[TriLUG] Failure Copying Large Amounts of Data

Steve Litt slitt at troubleshooters.com
Fri Apr 16 19:03:16 EDT 2010


Depends on how the software is written. Typically it's a loop that copies the 
source to a memory buffer, and then writes from the memory buffer. If the 
software, for some reason, malloc()ed a file-sized buffer for the read and the 
write, then it would be 28GB of RAM, which is more than my 24GB swapfile.
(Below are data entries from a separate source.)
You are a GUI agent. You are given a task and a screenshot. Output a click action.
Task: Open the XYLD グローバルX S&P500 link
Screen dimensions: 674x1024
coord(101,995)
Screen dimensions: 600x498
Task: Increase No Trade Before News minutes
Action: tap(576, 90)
My 
experience tells me that upsizing the buffer improves things only to maybe a 
half a megabyte, but who knows, on a 64bit machine a 14GB buffer is possible.

STeveT

On Friday 16 April 2010 16:36:23 Lance A. Brown wrote:
> This is a boondoggle.  Unless I don't know something about linux swap
> space, it's not used when moving files around.  It's used to store pages
> from memory when a process gets swapped out to run another program.
> 
> BTW,  that's a LOT of swap space for a linux machine. :-)
> 
> Steve Litt wrote:
> > Fascinating! I have 24GB of swap, and the total of the 9 big files is
> > 14GB. So if somehow two different copies, one for src and one for dst, of
> > all 14GB were stored in swap, that would have indeed overloaded swap. The
> > diagnostic test to rule that in or out would be to make a shellscript
> > that copies one file at a time and blocks til the copy is complete.
> > Presumably the swap would be released after completion of a copy.